VLADIMIR PUTIN
ARCHIVE OF THE OFFICIAL SITE
OF THE 2008-2012 PRIME MINISTER
OF THE RUSSIAN FEDERATION
VLADIMIR PUTIN

Media Review

19 january, 2009 16:34

Vedomosti: "Talking crisis"

An urgent gas summit held in Moscow produced an agreement with Ukraine, the Kremlin says. Kiev, however, thinks it has merely distracted Putin and Tymoshenko.

International Conference on Russian Gas Supplies

An urgent gas summit held in Moscow produced an agreement with Ukraine, the Kremlin says. Kiev, however, thinks it has merely distracted Putin and Tymoshenko.

The gas summit, proposed by Dmitry Medvedev on Wednesday and held on Saturday, ended up being billed as an International Conference on the Delivery of Russian Gas to Consumers in Europe. Russia and Armenia were represented by their Presidents and Ukraine, Kazakhstan, Belarus, Moldavia, Bosnia and Herzegovina, and Serbia were represented by their Prime Ministers. The European Union was represented by its Energy Commissioner Andris Piebalgs and the Czech Minister of Industry and Trade Martin Riman.

The participants sat at a round table taking turns speaking. Later Mr Medvedev told a press conference about the Russian proposals for resuming transit: an international consortium and an irrevocable letter of credit from a European bank in the amount of a billion dollars. In light of the agreement reached later between Prime Ministers Vladimir Putin and Yulia Tymoshenko, President's proposals were rendered irrelevant, a source from the President's staff said.

Mr Medvedev said that Russia was not satisfied with the existing international documents that regulate energy relations, including the Energy Charter (which Moscow has signed but not ratified). New legal mechanisms are needed, Mr Medvedev said, promising to raise the issue at the G8 and G20 summits in London.

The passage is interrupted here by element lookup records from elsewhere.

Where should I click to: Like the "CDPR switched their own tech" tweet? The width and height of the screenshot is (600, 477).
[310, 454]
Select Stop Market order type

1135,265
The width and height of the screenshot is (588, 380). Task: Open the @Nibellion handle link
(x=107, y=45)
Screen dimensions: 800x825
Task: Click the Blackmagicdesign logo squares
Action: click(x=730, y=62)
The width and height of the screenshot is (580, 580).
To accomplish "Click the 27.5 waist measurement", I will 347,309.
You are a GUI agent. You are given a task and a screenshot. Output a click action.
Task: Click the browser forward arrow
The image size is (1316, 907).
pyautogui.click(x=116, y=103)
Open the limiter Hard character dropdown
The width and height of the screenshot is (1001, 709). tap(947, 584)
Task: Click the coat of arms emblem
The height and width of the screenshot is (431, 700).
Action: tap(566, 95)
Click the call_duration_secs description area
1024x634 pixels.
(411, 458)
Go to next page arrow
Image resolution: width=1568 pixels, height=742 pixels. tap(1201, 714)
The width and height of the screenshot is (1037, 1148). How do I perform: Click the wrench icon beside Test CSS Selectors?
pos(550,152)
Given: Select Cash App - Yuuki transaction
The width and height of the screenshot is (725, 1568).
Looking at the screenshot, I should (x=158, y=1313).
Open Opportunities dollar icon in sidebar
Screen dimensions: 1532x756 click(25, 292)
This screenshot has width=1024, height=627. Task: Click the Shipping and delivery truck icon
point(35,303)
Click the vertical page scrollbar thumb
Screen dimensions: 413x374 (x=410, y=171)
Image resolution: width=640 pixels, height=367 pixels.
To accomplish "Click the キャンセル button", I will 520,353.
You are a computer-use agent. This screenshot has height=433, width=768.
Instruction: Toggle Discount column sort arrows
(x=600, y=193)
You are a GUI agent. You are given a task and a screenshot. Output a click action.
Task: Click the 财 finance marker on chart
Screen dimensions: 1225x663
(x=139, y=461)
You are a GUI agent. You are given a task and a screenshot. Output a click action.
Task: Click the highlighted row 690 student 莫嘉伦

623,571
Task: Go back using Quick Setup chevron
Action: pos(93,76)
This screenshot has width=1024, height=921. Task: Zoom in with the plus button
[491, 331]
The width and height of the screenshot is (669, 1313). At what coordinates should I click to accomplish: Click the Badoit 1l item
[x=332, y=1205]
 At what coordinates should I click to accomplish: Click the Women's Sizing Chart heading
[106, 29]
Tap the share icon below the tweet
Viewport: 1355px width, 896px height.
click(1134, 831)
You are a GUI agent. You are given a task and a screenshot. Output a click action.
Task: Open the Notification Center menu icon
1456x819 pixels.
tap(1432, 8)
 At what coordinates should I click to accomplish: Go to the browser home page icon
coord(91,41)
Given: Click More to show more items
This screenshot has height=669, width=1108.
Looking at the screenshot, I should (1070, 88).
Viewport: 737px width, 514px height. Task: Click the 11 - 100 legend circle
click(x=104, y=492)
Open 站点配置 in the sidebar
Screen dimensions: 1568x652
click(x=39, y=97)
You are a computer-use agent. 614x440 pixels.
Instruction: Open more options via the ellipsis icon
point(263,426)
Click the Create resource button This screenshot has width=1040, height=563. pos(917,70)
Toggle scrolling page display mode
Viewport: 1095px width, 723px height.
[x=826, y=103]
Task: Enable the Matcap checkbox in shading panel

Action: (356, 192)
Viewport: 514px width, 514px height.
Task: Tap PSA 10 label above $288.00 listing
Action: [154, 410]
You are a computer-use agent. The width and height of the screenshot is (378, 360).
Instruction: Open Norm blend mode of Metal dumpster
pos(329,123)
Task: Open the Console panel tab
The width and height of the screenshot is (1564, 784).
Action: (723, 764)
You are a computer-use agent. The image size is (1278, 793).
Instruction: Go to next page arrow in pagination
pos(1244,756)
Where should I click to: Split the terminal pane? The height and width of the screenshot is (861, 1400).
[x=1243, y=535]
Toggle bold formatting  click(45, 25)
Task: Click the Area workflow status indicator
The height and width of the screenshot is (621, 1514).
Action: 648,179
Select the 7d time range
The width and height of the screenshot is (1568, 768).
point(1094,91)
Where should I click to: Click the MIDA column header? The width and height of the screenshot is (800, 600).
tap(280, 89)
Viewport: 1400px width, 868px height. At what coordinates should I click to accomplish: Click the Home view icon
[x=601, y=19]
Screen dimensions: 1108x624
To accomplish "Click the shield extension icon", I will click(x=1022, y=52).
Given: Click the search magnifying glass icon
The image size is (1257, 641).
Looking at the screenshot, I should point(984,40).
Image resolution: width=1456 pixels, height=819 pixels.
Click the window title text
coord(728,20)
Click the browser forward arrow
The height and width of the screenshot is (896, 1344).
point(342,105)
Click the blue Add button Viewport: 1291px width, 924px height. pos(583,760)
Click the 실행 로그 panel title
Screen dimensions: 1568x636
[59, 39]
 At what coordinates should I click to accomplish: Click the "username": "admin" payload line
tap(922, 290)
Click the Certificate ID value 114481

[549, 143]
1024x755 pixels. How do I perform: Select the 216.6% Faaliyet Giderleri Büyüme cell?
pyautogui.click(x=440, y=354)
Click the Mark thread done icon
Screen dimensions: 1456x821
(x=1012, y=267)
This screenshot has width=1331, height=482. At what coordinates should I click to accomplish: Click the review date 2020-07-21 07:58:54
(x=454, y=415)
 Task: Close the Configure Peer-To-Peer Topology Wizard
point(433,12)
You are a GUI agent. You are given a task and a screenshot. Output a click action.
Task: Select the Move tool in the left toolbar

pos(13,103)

The President also spoke of the need to diversify Russian supplies. Belarusian Prime Minister Sergei Sidorsky proposed building a second strip of the Yamal-Europe gas pipeline that passes through Belarus. This project would take a year or a year and a half, whereas the South Stream and Nord Stream would not be operational before 2012.

During the closed part of the meeting, European Commissioner Piebalgs reportedly said that the important thing for the EU was resuming gas supplies, no matter how it was done. The Czech Republic, which holds the EU presidency, released a statement in Brussels on Saturday expressing "dissatisfaction" with the results of the Moscow meeting. On the other hand, the European Commission was pleased with the results of the overnight talks between Putin and Tymoshenko and welcomed the agreements in a communiqué.

Judging from the fact that Putin and Tymoshenko managed to reach an agreement in the wake of the summit, it was an unqualified success, a member of the President's Staff summed up: all its participants spoke of the need to break the deadlock and the message was clear that Ukraine could no longer drag its feet. However, a member of the Ukrainian delegation doubts that the summit was a success, saying that the level of representation was not high and that the meeting merely took away from time that could have been spent more usefully in negotiations. As a result, the negotiations lasted into the night. A similar summit in Kiev held on Friday involved only two Presidents and one Prime Minister.

* * *

Who is to blame?

On the eve of the summit Putin had talks with Chancellor Angela Merkel in Germany. He told a press conference after the meeting that it was Ukraine and not Russia that was to blame for the crisis. Ms Merkel noted, however, that "there is seldom only one guilty party". However, Putin retorted that responsibility rested not on one or even two sides: "I think that the position of the EU, which puts Ukraine and Russia on the same footing, in practice amounts to support of Ukraine".